Scan the records for lines holding "step". Say how many there are and give nothing else.

'''

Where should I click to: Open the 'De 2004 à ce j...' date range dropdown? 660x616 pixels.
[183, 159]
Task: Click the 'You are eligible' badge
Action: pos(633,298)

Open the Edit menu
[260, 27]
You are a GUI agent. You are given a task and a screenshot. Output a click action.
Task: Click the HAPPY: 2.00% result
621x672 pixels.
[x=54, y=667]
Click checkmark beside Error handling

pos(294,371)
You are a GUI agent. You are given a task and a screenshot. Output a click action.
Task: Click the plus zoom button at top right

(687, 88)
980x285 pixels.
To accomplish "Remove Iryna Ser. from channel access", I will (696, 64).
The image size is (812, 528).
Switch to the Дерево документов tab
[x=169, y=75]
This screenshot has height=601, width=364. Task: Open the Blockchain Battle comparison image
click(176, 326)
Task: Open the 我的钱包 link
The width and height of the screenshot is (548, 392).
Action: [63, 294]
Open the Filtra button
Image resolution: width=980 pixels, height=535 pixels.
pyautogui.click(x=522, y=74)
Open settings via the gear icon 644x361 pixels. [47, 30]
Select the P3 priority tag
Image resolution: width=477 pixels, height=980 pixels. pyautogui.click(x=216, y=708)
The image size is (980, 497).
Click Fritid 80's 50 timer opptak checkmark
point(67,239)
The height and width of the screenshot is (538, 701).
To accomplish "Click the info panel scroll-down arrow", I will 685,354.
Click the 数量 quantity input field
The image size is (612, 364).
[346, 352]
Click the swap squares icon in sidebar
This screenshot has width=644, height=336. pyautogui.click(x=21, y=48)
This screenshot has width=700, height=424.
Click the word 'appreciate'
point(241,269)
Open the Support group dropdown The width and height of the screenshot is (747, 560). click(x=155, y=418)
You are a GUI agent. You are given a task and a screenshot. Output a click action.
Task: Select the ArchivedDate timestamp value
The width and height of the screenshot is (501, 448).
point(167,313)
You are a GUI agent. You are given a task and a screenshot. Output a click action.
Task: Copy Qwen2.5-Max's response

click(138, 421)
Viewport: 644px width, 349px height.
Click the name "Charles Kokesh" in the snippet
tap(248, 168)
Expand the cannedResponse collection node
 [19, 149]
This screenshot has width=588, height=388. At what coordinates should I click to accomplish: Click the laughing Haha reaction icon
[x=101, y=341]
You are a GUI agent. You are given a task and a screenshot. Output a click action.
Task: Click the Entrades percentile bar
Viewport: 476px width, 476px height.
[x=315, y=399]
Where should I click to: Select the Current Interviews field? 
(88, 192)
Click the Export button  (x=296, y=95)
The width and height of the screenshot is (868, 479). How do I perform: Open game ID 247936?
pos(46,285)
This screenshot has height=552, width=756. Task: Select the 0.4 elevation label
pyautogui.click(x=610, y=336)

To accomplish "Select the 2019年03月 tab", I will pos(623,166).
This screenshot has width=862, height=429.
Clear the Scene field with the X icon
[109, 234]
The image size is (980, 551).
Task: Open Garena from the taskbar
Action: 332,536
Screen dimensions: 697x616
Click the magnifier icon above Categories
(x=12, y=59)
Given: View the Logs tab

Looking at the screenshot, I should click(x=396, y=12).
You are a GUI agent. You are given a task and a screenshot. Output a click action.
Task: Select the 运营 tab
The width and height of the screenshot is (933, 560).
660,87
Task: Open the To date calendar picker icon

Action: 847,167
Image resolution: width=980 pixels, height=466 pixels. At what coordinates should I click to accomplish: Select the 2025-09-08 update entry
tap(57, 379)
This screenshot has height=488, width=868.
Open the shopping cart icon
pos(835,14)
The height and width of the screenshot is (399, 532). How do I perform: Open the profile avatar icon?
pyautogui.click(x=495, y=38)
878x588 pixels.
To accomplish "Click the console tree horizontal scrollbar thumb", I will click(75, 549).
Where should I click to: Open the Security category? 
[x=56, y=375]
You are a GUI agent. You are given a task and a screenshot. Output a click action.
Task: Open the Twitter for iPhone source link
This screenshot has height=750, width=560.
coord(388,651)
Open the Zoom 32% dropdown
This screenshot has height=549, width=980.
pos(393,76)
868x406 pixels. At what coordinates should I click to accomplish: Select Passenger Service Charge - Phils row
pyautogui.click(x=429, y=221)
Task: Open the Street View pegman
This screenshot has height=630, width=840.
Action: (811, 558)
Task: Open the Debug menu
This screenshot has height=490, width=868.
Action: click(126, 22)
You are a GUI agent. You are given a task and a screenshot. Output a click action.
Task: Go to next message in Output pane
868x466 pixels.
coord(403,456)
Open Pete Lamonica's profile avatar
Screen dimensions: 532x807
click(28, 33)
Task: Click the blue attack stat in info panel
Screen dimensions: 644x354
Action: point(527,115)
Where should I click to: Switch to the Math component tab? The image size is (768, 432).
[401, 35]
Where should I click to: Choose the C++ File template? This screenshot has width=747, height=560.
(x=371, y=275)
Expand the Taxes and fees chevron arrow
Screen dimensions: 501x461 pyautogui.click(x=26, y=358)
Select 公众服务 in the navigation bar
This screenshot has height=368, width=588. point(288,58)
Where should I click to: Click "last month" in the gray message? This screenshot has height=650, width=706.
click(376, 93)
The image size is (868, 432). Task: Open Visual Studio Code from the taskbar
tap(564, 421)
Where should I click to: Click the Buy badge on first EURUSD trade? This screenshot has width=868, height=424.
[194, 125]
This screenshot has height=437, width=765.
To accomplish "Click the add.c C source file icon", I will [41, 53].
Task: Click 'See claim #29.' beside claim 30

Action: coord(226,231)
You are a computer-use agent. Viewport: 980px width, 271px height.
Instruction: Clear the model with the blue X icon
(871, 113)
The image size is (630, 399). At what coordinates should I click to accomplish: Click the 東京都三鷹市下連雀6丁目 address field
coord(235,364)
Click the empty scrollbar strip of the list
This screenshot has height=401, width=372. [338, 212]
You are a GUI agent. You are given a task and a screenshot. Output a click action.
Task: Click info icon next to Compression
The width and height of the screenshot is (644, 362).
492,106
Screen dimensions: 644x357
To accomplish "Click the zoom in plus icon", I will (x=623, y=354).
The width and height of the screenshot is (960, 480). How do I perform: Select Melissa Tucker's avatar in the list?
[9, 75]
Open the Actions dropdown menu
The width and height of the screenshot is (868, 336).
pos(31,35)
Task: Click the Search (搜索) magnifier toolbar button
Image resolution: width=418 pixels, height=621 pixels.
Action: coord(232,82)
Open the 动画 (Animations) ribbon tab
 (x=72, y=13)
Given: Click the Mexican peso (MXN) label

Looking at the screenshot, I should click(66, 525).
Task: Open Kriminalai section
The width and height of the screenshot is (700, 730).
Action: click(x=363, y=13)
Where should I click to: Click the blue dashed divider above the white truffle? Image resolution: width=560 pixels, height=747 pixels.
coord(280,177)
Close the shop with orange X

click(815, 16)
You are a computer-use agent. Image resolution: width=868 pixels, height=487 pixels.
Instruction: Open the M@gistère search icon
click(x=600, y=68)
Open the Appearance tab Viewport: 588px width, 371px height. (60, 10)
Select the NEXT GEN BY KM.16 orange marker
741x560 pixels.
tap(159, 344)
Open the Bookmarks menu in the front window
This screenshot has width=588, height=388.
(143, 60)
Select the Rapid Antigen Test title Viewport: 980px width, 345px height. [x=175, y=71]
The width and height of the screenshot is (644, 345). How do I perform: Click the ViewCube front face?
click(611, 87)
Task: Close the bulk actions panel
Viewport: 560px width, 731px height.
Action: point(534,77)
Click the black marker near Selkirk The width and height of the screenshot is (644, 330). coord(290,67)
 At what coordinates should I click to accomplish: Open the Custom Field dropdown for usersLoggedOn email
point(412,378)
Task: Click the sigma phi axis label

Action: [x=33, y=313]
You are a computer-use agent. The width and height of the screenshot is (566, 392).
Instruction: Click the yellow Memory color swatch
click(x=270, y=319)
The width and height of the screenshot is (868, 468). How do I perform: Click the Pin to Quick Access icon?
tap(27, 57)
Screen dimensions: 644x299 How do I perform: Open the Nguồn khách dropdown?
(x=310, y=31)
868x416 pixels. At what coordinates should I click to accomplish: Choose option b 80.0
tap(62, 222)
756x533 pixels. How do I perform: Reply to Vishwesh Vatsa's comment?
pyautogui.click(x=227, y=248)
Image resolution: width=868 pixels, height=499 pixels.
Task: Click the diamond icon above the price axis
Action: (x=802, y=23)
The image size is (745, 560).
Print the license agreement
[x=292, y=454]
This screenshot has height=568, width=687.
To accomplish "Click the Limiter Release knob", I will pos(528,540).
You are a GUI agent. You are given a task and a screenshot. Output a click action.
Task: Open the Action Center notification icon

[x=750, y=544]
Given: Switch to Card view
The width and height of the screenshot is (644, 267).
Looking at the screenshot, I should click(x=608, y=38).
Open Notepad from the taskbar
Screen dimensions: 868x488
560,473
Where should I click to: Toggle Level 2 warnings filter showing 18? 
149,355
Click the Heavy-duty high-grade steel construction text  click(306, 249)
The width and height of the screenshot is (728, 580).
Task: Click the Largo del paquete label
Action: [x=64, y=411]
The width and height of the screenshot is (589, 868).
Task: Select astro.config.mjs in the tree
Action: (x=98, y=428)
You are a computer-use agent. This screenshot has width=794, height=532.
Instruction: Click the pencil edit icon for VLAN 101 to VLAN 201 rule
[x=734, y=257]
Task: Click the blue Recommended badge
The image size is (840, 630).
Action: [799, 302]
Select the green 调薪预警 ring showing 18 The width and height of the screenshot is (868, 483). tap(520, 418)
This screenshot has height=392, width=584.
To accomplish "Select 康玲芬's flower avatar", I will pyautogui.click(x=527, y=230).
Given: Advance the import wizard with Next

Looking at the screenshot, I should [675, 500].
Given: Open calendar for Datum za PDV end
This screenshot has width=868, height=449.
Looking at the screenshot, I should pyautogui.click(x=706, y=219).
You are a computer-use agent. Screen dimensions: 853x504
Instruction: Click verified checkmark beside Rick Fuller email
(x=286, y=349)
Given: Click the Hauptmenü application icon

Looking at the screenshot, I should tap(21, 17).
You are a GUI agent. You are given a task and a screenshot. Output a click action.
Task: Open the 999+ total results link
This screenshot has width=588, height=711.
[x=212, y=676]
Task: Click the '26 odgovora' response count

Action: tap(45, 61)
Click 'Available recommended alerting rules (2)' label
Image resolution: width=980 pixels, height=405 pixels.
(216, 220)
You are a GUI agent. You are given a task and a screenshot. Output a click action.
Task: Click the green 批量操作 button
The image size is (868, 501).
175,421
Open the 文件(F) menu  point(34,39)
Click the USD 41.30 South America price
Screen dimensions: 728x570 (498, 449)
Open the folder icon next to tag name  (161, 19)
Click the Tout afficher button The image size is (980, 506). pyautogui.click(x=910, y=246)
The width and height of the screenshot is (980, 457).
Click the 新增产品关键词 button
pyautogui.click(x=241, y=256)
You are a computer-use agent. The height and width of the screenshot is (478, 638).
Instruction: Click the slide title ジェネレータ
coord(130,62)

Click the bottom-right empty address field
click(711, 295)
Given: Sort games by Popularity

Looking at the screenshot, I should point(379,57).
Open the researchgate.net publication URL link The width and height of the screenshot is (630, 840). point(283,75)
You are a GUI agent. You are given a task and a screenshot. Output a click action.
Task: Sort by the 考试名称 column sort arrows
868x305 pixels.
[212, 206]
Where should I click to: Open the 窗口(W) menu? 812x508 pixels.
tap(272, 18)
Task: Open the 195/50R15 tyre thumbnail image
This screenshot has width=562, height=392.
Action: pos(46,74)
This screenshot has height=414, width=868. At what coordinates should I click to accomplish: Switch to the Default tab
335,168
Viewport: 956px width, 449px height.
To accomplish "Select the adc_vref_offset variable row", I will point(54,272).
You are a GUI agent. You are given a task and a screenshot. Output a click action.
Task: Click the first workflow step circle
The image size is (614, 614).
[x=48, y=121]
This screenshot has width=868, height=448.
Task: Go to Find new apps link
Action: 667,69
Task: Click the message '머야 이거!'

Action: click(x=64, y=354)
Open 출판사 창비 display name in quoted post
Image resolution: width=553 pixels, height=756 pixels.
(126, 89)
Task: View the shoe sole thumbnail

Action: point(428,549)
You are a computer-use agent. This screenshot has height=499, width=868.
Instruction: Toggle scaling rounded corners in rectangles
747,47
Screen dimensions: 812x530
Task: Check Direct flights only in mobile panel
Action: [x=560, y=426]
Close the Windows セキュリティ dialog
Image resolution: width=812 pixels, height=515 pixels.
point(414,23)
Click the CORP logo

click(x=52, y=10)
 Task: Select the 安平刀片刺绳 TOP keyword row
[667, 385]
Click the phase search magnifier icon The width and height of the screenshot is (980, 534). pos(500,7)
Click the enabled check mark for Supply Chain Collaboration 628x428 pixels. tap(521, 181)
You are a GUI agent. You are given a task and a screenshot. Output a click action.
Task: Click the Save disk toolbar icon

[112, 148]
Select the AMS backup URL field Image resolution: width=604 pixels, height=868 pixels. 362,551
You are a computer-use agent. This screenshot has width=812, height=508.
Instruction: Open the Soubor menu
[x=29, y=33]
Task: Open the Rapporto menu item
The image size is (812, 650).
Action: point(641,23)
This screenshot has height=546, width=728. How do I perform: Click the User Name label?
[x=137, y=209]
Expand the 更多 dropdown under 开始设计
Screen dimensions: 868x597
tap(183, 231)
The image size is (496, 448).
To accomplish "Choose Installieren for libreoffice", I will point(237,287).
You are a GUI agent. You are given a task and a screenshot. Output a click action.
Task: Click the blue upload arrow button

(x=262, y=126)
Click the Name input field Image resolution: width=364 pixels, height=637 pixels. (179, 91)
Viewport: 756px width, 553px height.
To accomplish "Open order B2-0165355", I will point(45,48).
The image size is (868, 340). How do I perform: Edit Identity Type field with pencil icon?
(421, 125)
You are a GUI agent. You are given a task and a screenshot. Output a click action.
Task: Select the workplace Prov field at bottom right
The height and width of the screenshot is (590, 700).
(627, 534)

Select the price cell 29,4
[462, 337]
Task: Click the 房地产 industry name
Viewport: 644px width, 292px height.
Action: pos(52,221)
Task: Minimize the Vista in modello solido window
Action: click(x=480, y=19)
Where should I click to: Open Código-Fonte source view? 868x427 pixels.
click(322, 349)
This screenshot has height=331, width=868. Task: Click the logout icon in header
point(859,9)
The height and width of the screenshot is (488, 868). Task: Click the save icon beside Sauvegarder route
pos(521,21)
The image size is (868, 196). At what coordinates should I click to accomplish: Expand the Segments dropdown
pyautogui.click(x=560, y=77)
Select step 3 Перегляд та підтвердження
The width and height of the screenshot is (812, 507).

'''

* YOUR SOLUTION:
2